Given problem 1
Answer the following questions about the fishing forum excerpt:
(a) What leader did the poster say the fish cut?
(b) What did the poster tip the green and white jig with?
(c) Which line does the quoted reply say its writer uses?
Given problem 2
Quote the stretch of the fishing forum excerpt from "Using a lot" through "(Jan 14, 2009)".
Given problem 3
Decide whether each statement agrees with the fishing forum excerpt, answering yes or no and quoting the words of the excerpt that settle it:
(a) The poster's first bait, eggs, produced hits.
(b) The river was high on the day the poster describes.
(c) The quoted reply says the endurance line is available only in clear.

Excerpted passage
▬▬▬

Using a lot of what I here on this site, I think I had my first hook up today but I think the fish ran betweeen the rocks and cut my leader 6lb trileen flourocarbon. I thought it was a snag at first and stopped to pause and realized my line was pulling up river against the current. Wow was I surprized!!to say the least. Thanks guy's for all the help, It's starting to pay off. By the way I started with eggs-no hits, changed to green and white jig tipped with a nice fresh piece of shrimp and I think that was bringing them. You should have seen the blow out today the river was high and the leaves are all going out to the lake. Awsome. Now all we need is a nice run of 100 or so fish to come in. YEah!!!!!! <><:airplane:


----------



## RockyRiverRay (Jan 14, 2009)

steelie4u said:


> Who breaks fish off with 4lb?.....lol.........I use endurance line by cortland which is available in yellow, green and clear, with the clear no need for shot line, which i run most of the time, go to Erie Outfitters and talk to Craig, hes a great guy and he knows more than most of us wwill ever, he will set you up and show you how to use it.

▬▬▬

Text and element pointing lines:
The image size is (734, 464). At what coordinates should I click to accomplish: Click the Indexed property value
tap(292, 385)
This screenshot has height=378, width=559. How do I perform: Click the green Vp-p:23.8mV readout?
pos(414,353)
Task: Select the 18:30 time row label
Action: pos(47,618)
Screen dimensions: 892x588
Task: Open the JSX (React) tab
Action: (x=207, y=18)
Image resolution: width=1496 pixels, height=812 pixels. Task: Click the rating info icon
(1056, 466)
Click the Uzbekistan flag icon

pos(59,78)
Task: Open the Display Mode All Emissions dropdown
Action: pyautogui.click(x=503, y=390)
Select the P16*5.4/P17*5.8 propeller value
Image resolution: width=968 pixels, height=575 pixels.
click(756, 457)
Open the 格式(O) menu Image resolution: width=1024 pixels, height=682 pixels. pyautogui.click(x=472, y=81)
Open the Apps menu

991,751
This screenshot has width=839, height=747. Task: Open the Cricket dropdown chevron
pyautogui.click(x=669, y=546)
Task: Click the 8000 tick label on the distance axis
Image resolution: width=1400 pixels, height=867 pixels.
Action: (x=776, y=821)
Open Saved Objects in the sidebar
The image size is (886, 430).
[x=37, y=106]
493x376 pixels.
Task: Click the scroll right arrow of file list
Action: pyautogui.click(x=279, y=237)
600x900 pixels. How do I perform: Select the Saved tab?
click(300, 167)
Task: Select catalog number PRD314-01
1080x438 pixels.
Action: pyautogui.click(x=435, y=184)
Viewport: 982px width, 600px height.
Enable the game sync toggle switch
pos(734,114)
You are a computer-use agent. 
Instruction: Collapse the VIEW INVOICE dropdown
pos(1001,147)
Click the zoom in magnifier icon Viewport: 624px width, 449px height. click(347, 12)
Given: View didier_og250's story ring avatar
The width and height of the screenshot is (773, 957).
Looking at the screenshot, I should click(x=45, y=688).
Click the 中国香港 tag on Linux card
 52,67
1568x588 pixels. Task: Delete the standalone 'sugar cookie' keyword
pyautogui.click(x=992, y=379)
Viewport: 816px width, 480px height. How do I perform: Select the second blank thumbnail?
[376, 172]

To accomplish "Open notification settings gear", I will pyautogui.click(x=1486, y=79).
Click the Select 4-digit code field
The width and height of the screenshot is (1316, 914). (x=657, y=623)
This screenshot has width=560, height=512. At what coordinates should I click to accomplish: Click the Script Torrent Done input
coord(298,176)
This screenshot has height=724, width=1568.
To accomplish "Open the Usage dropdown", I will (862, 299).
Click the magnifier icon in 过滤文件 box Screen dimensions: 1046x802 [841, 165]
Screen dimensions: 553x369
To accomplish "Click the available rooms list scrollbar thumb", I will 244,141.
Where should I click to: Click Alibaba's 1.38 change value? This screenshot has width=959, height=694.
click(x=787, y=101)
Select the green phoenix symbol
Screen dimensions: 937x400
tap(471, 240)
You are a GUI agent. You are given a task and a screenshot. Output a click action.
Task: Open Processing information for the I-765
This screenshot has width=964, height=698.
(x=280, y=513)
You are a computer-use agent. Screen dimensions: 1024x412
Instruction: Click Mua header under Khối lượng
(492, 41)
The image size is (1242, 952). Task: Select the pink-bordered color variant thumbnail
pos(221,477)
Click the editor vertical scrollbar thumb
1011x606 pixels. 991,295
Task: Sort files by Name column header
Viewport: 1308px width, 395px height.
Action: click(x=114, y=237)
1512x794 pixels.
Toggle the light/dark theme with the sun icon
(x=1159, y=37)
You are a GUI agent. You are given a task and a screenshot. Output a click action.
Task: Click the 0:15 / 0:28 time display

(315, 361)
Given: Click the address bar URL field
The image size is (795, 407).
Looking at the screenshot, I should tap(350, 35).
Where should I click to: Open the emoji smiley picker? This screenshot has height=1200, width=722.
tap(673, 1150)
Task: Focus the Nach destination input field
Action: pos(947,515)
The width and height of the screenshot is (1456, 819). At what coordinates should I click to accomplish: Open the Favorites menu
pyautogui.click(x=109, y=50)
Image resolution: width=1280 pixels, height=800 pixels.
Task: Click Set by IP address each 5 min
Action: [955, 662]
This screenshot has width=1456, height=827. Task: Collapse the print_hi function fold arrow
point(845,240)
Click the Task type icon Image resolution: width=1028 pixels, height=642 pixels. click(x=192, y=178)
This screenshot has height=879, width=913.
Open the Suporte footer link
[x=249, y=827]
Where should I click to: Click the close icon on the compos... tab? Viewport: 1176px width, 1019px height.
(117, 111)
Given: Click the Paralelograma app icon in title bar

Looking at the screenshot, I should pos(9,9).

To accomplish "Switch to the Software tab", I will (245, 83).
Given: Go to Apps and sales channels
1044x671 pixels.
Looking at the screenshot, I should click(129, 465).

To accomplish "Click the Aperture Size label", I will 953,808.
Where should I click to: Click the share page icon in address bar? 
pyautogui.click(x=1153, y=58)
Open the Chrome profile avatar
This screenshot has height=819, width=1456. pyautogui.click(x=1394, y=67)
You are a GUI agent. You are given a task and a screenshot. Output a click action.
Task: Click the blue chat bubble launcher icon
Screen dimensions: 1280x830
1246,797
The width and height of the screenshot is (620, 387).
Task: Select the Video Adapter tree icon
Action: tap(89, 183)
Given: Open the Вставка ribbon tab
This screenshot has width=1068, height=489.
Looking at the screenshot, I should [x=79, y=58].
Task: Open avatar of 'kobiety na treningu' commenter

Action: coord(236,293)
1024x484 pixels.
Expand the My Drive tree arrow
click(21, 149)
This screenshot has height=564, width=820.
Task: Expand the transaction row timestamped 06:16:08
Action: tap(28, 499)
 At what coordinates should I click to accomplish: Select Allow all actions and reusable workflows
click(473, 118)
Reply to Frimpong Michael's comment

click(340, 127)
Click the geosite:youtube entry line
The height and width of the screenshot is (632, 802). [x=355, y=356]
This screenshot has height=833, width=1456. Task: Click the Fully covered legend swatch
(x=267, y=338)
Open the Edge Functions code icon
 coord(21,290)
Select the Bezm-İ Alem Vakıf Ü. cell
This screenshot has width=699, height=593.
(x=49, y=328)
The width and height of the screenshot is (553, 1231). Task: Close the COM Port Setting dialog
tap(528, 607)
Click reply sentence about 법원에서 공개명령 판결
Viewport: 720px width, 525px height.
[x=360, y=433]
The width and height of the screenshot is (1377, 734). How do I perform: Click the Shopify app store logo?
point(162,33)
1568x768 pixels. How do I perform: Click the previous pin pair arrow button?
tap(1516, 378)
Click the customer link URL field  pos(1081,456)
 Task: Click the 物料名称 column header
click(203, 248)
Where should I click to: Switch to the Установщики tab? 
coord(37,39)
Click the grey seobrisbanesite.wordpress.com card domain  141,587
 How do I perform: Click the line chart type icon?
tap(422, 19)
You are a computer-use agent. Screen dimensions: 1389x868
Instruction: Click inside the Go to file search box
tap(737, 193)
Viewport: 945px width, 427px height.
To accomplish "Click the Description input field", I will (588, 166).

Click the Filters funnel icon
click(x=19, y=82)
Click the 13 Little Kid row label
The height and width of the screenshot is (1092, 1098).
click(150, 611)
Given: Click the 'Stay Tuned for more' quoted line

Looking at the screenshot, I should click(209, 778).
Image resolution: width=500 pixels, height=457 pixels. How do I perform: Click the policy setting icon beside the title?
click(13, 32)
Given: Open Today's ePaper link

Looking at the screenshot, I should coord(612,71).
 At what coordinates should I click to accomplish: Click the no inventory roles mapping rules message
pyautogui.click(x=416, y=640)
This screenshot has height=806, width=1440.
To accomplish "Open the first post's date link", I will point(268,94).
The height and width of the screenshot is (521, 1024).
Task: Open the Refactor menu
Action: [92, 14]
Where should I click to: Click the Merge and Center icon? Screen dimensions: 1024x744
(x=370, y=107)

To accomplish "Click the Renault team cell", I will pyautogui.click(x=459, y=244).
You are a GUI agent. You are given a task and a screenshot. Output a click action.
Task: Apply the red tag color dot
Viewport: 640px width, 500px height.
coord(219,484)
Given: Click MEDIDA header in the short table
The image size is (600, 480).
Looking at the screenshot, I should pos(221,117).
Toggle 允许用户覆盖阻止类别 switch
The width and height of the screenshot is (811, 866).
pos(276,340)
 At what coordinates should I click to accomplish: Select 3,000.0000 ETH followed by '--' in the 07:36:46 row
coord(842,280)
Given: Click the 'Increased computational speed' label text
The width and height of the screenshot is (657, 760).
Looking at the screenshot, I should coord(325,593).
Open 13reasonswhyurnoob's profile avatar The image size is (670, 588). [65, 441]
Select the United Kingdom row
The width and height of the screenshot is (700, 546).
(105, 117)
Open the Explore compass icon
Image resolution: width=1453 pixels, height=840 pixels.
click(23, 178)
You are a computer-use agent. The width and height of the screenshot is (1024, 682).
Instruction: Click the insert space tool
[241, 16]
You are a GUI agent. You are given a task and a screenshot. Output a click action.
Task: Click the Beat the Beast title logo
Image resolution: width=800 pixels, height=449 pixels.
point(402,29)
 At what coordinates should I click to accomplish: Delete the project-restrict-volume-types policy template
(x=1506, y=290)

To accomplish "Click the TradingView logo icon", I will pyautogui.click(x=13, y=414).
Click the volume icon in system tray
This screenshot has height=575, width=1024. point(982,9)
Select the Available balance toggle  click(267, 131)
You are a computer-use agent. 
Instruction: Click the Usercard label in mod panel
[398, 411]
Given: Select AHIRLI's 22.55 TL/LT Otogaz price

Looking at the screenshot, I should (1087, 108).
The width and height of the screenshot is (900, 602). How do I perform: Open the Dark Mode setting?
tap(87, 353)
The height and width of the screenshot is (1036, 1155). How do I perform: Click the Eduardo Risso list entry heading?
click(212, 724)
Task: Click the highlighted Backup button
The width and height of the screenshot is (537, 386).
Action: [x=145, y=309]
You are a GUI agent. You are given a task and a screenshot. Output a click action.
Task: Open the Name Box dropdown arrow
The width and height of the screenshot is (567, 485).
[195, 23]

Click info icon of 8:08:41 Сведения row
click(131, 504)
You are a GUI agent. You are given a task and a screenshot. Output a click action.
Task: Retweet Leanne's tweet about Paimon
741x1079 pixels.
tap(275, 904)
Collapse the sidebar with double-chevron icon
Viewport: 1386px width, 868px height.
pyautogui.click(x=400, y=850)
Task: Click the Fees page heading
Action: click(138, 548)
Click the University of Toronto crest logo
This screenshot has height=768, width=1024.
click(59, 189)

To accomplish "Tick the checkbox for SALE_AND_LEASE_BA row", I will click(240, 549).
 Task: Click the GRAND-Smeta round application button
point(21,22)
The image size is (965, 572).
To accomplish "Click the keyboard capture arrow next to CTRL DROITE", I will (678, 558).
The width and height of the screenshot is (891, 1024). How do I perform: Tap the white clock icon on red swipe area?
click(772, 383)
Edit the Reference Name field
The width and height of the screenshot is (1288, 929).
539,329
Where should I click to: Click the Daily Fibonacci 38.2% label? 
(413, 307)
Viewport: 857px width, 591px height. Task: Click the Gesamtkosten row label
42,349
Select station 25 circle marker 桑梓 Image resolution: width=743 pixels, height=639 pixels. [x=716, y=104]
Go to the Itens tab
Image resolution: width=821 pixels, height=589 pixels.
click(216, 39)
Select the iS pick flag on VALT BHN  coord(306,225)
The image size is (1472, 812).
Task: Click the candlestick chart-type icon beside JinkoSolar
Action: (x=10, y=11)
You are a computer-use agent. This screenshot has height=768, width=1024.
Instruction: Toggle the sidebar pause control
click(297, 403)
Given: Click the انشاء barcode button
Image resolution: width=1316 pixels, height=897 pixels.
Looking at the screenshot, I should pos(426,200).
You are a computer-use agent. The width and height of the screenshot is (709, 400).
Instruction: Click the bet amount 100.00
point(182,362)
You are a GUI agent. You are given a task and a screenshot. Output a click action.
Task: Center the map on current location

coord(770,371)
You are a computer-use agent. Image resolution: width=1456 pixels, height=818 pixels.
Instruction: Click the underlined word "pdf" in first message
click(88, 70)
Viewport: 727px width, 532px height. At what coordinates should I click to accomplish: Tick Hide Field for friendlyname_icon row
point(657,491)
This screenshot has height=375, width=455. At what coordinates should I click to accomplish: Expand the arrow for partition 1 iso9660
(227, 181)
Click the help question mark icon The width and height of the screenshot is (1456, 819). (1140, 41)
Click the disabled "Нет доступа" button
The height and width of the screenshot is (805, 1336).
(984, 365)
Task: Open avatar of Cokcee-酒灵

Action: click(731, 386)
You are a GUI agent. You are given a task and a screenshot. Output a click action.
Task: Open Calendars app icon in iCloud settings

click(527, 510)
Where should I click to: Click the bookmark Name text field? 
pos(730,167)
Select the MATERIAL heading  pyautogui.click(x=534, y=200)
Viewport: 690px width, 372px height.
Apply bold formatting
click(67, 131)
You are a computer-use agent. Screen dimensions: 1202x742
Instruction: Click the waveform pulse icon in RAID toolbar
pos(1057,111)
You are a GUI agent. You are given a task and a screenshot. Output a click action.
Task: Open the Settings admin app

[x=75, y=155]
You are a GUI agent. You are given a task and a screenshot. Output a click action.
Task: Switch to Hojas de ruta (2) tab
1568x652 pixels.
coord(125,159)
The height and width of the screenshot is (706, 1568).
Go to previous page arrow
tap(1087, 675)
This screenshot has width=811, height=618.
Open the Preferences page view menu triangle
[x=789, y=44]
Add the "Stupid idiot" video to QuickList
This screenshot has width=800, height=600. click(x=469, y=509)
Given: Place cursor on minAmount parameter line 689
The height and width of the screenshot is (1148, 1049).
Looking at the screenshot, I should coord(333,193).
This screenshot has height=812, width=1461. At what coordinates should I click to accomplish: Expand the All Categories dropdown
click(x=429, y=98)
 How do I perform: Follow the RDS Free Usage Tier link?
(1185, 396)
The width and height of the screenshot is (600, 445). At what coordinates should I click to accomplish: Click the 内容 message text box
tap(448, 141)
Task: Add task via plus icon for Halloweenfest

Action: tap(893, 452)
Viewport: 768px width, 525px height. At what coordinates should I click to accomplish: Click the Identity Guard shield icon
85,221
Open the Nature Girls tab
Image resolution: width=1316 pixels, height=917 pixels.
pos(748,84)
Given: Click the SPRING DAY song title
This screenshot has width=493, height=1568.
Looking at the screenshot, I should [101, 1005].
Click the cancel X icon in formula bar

▬▬▬

Complete answer 1
(a) A 6lb trileen flourocarbon leader.
(b) A nice fresh piece of shrimp.
(c) Endurance line by cortland.

Complete answer 2
Using a lot of what I here on this site, I think I had my first hook up today but I think the fish ran betweeen the rocks and cut my leader 6lb trileen flourocarbon. I thought it was a snag at first and stopped to pause and realized my line was pulling up river against the current. Wow was I surprized!!to say the least. Thanks guy's for all the help, It's starting to pay off. By the way I started with eggs-no hits, changed to green and white jig tipped with a nice fresh piece of shrimp and I think that was bringing them. You should have seen the blow out today the river was high and the leaves are all going out to the lake. Awsome. Now all we need is a nice run of 100 or so fish to come in. YEah!!!!!! <><:airplane:


----------



## RockyRiverRay (Jan 14, 2009)

Complete answer 3
(a) No: "I started with eggs-no hits"
(b) Yes: "the river was high"
(c) No: "available in yellow, green and clear"